I'm really hankerin' for the 203mm rotors, but I think I'm going to start in a conservative manner and go the route donalson has chosen. I'll start with 185mm BB7 in the front and leave the rear with the stock set-up. Then I can decide if it makes sense for me to go with 203mm up front and migrate the 185s to the rear. All also be installing the Avid Speed Dial 7 levers.

Does this make sense or am I delaying the inevitable?


----------



## donalson (Apr 13, 2004)

i got the bike setup with 160 (or 165 whatever it is) up front and the V in the back (refered to as running mullet)... the guy I got the bike from had done this because the karate monkey is a bit of a PITA to remove the rear wheel thanks to those track ends... have to loosen the rear caliper... lot easier to pull the V apart... the rear could use a dab more power.. but much more and i'd skid everywhere... a new set of pads should be good... only time it's not great is when it's wet out... and thats mostly the noise that annoys me (grinding sound akk)

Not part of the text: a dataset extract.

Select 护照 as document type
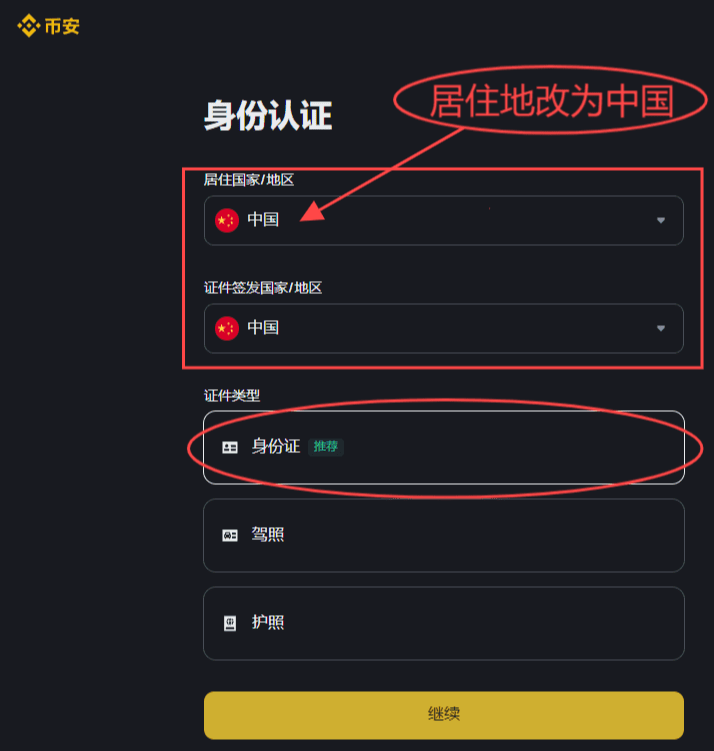 (x=444, y=623)
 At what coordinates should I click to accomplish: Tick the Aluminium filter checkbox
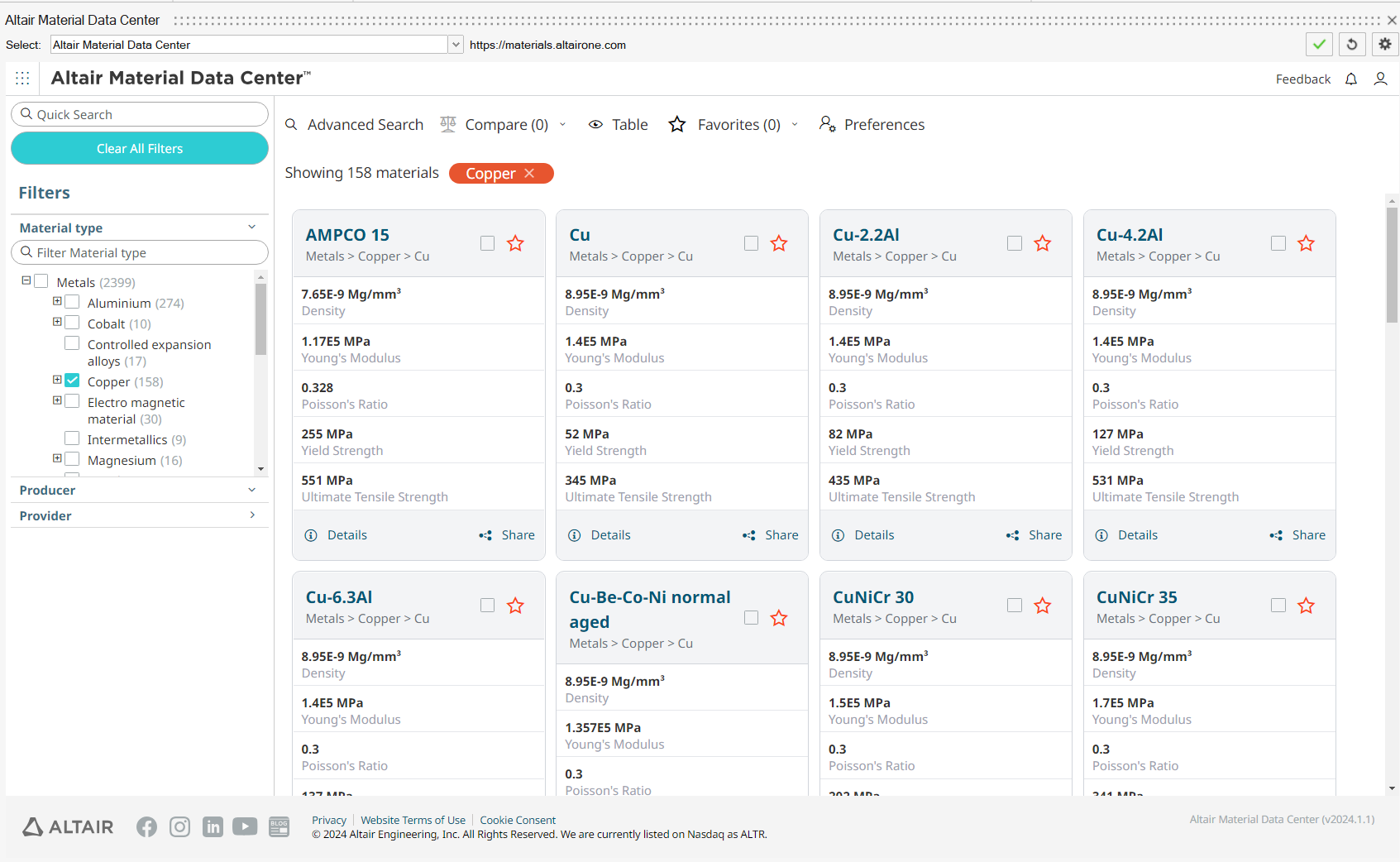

and yup... the kris hold wheelset should be fairly inexpensive... 

also speedgoat has the KH rims on sale right now... 36$ as i recall...

will be a heavy wheelset... but outside of the worries of that hub and occasional maintenance you won't have to worry about em


----------



## donalson (Apr 13, 2004)

prob delaying the inevatble... but worth a try...


----------



## dog.gone (Mar 14, 2009)

Out of curiosity, are the BB7 calipers rotor-size specific, or is the only difference the adapter? In other words, if I get the 185mm BB7 rotor kit, could I simply buy a larger rotor and different adapter at a later date rather than a whole 203mm kit?


----------



## donalson (Apr 13, 2004)

adapter specific... to upgrade size you swap adapters and the rotor and you are good to go... but in the end you'd spend a good bit more money going that route then just buying the whatever sized one up front


----------



## dog.gone (Mar 14, 2009)

Understood. I went ahead and pulled the trigger on the 185mm front, a pair of Speed Dials and a new WTB Power V (to replace my Laser V that took a beating during a clipless/wheelie/brain fart moment). 

I price matched my Universal Cycles purchase to Grreenfish (well, as close as UC goes with their funky "price matching" policy) and I'll pick up the goods at their warehouse on Monday or Tuesday. Should be fun...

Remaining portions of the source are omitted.